EXERCISE DESCRIPTION
Copy, from the material below, each line where "agent" shows up.

INPUT
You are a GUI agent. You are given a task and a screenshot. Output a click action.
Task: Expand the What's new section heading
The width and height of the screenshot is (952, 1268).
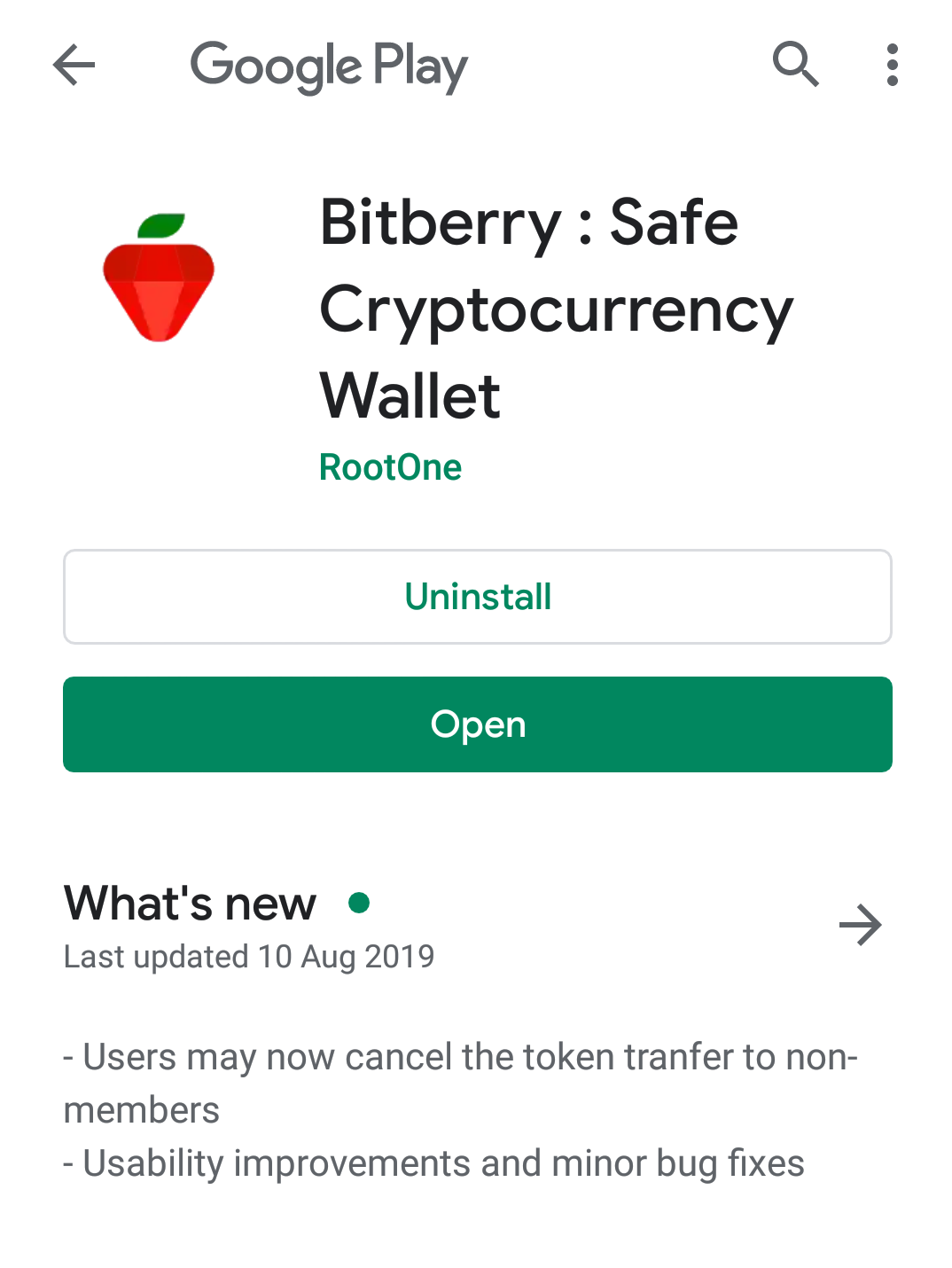click(x=190, y=904)
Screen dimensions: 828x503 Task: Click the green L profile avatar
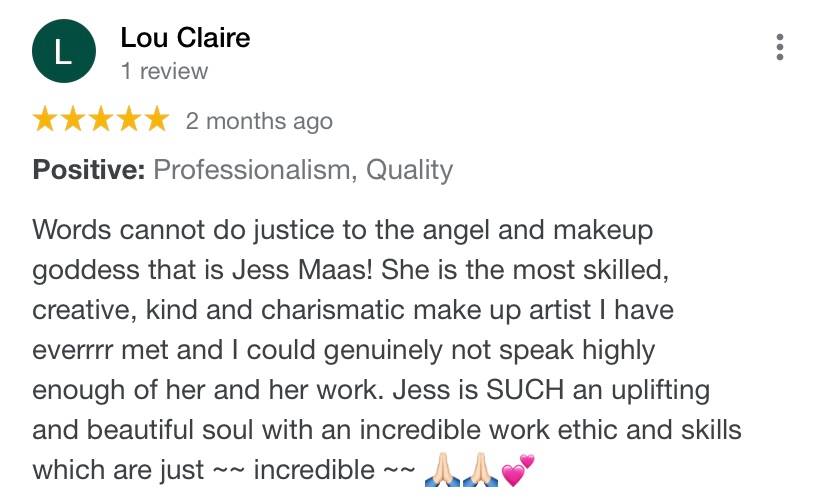click(x=64, y=52)
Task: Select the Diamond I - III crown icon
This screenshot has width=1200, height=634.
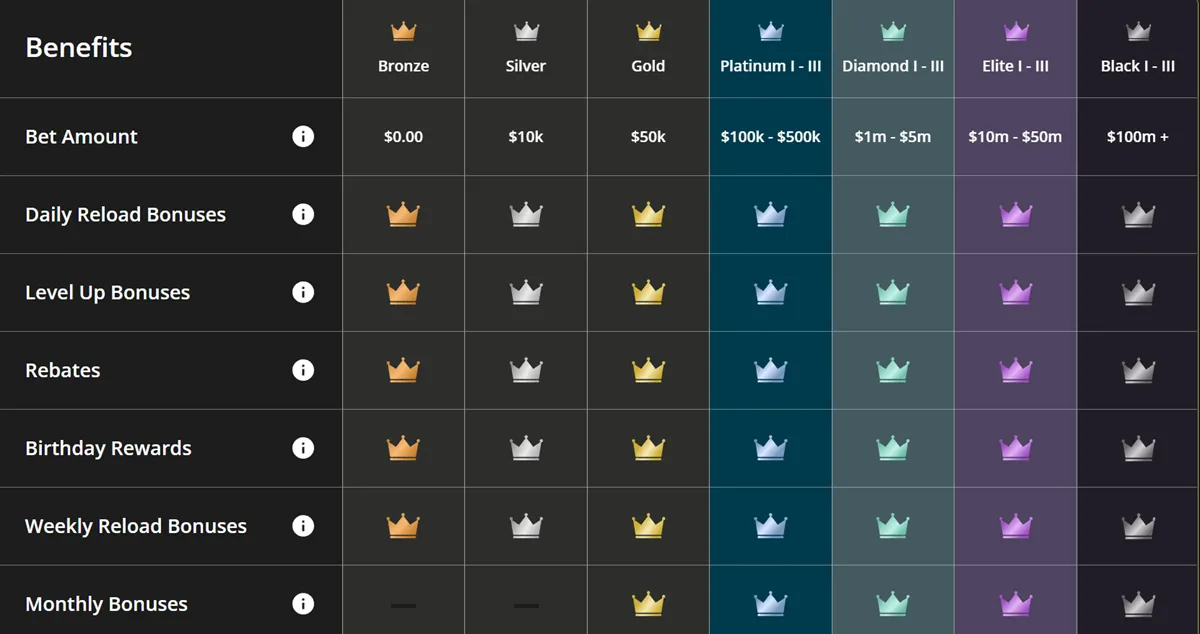Action: (893, 31)
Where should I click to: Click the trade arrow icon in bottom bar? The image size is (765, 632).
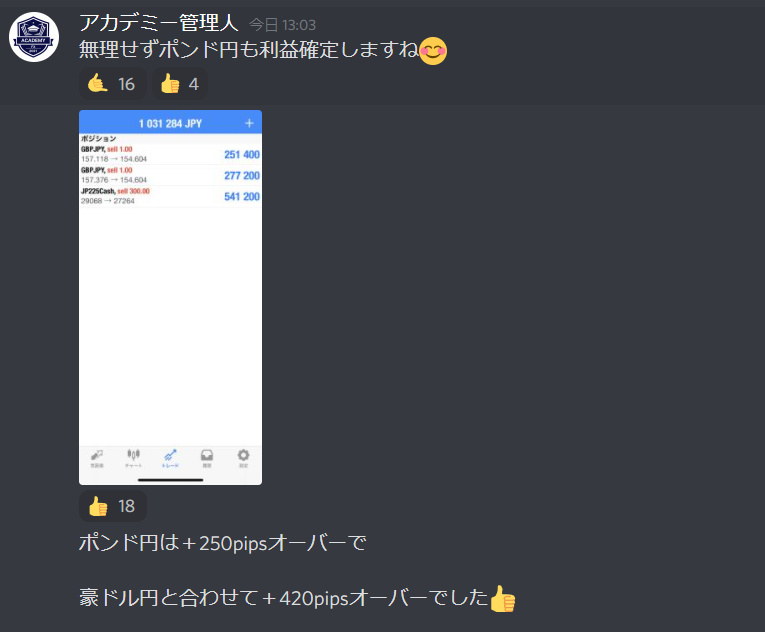(170, 458)
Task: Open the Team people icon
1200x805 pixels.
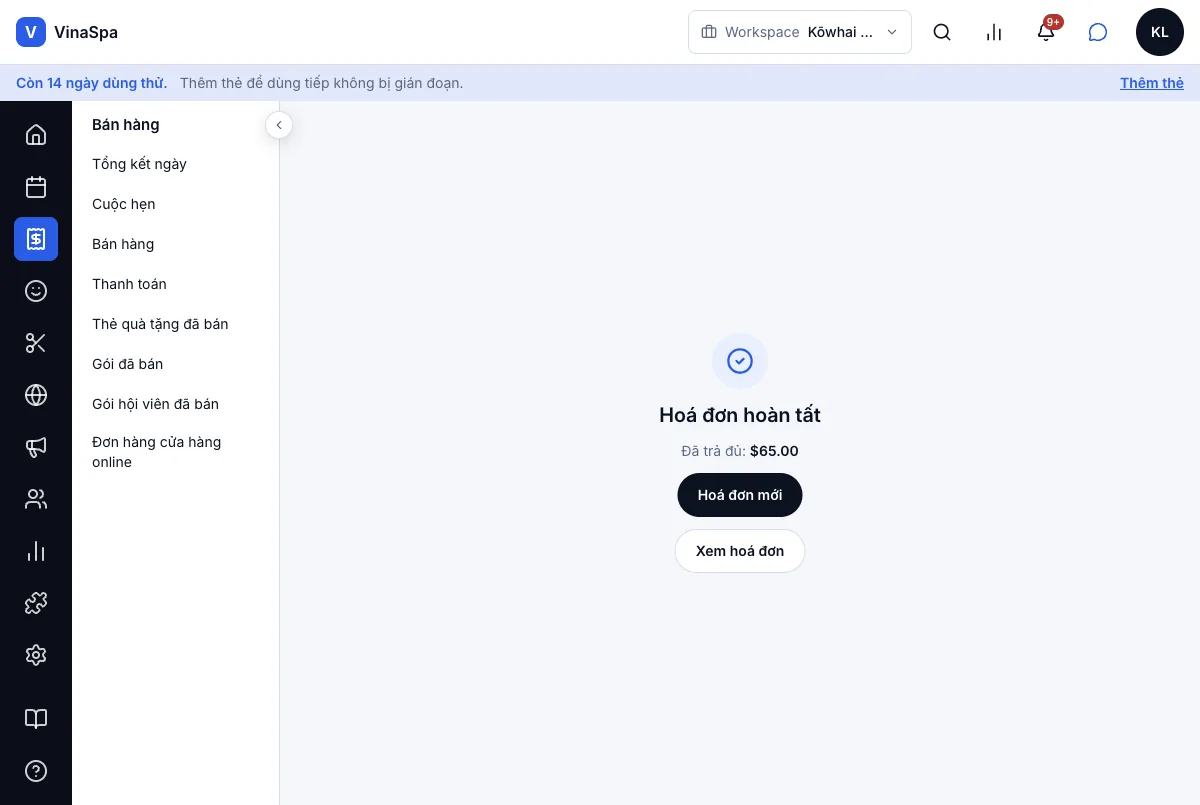Action: pyautogui.click(x=36, y=499)
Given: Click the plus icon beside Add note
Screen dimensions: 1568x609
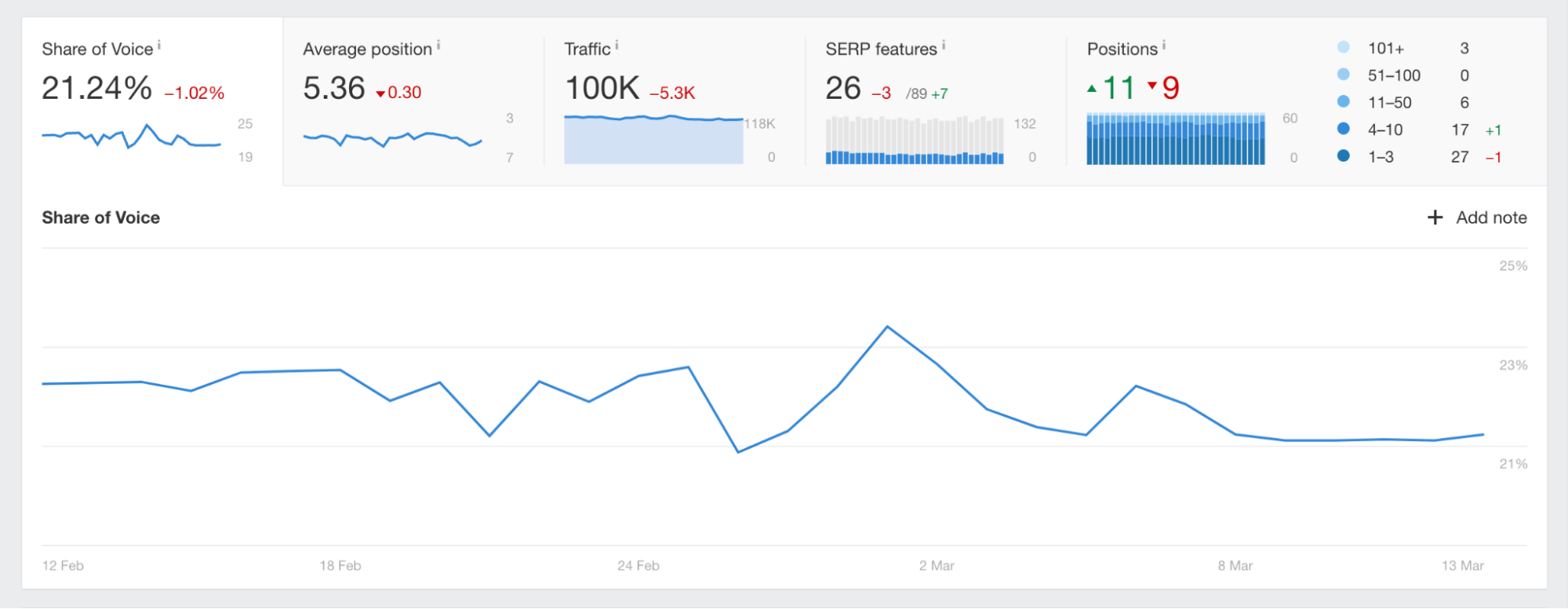Looking at the screenshot, I should pyautogui.click(x=1435, y=217).
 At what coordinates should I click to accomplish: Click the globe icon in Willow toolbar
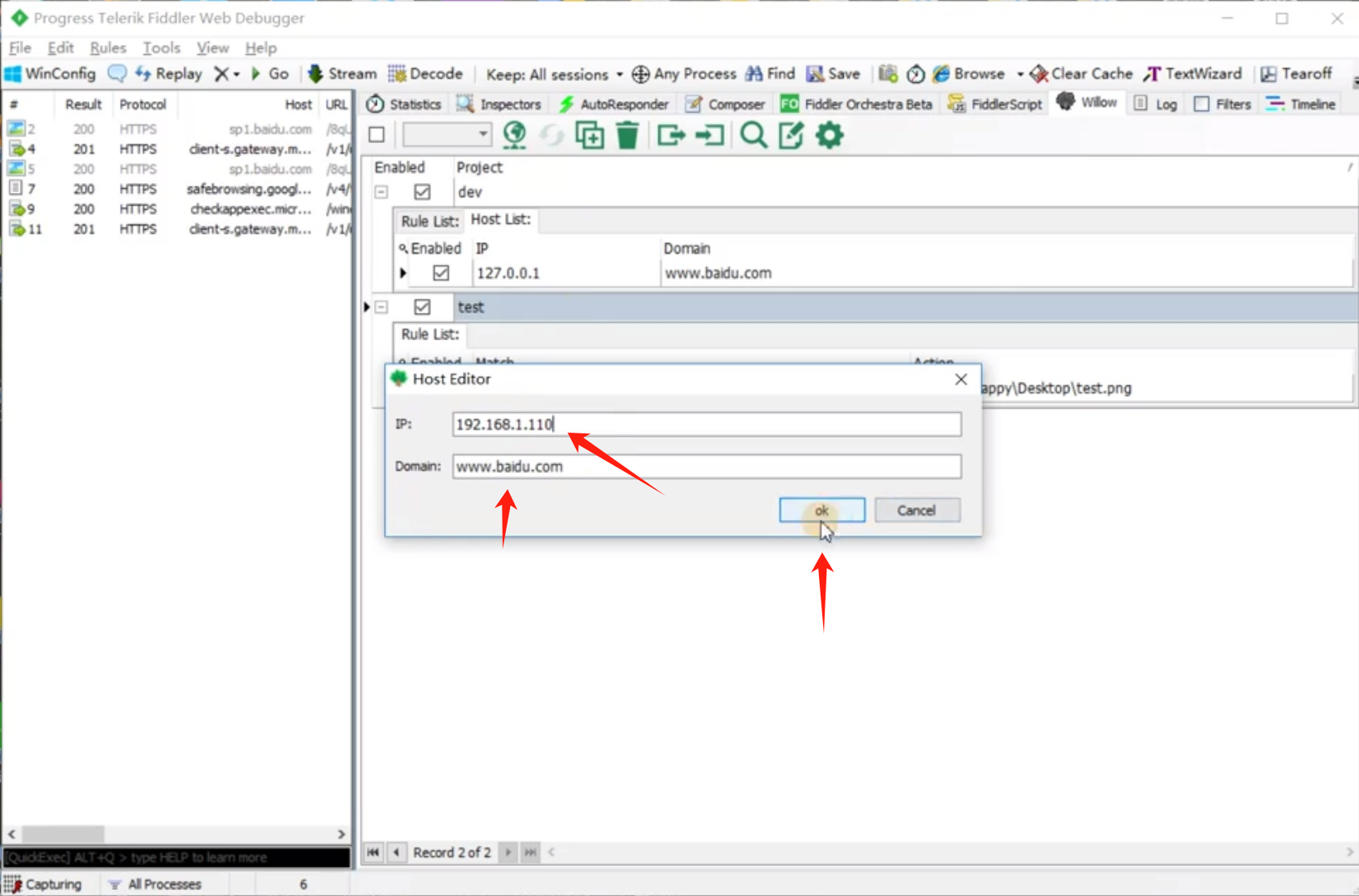coord(514,135)
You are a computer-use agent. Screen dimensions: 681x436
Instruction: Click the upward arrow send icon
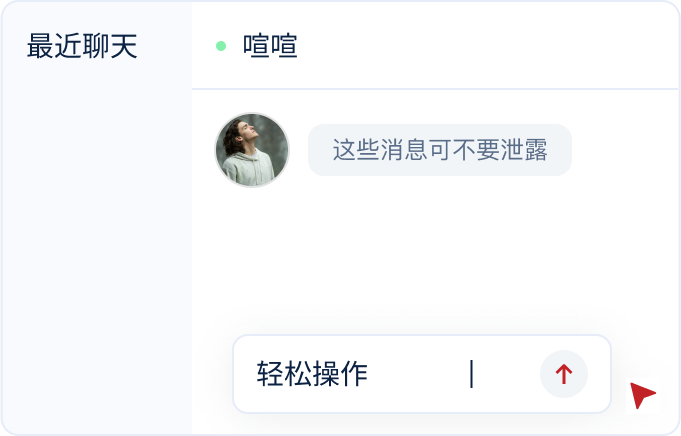(564, 374)
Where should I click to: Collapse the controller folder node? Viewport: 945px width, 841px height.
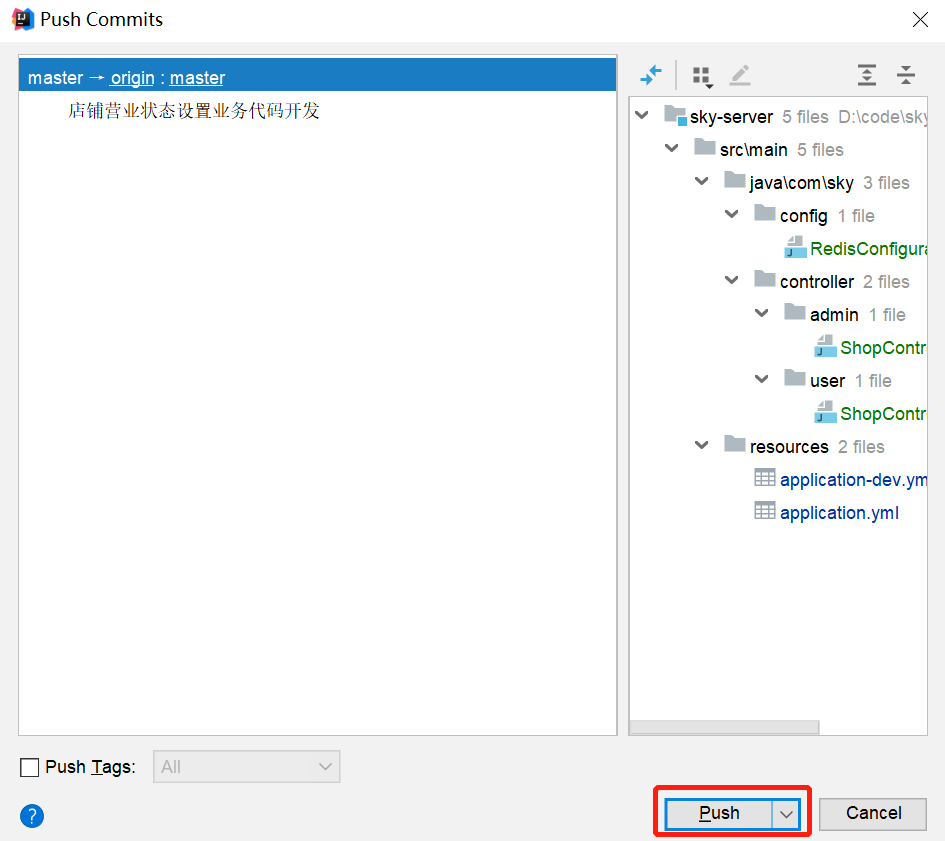point(732,281)
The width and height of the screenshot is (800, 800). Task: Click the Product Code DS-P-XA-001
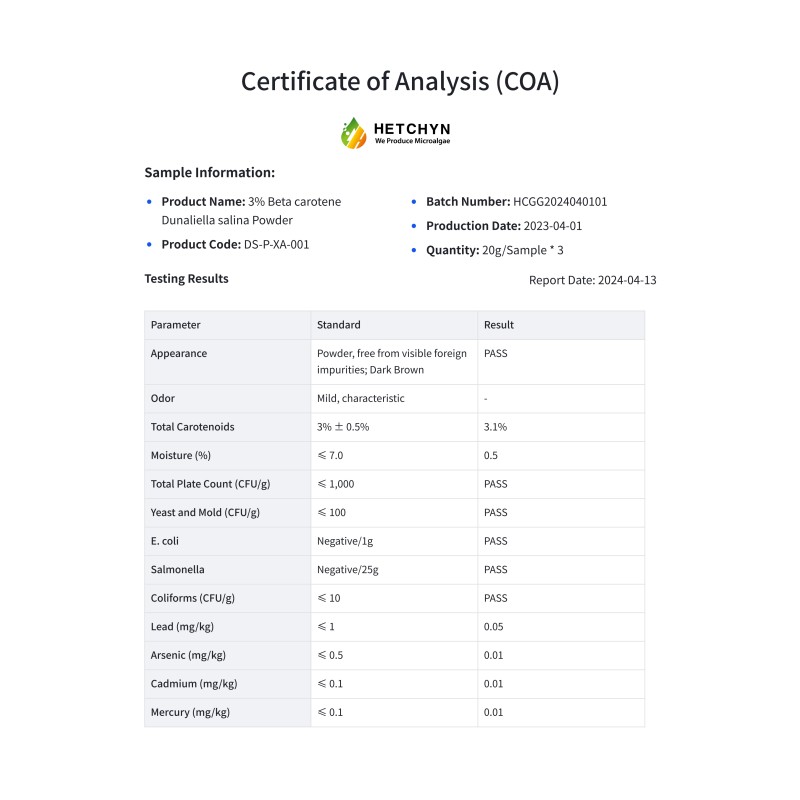coord(235,244)
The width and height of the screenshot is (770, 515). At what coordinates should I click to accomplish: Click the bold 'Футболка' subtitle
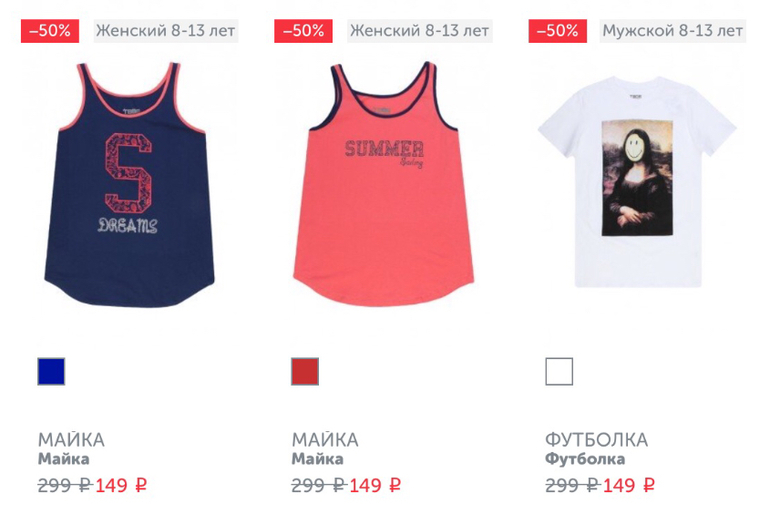(x=585, y=460)
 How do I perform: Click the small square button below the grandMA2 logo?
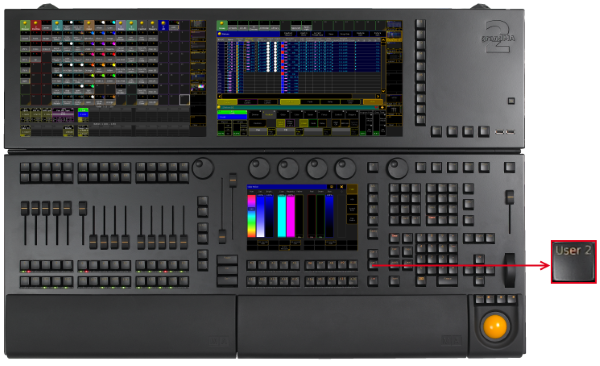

RESPONSE AREA
You are a GUI agent. You are given a task and a screenshot. Output a click action.
You are a computer-use agent. Screen dimensions: 681x436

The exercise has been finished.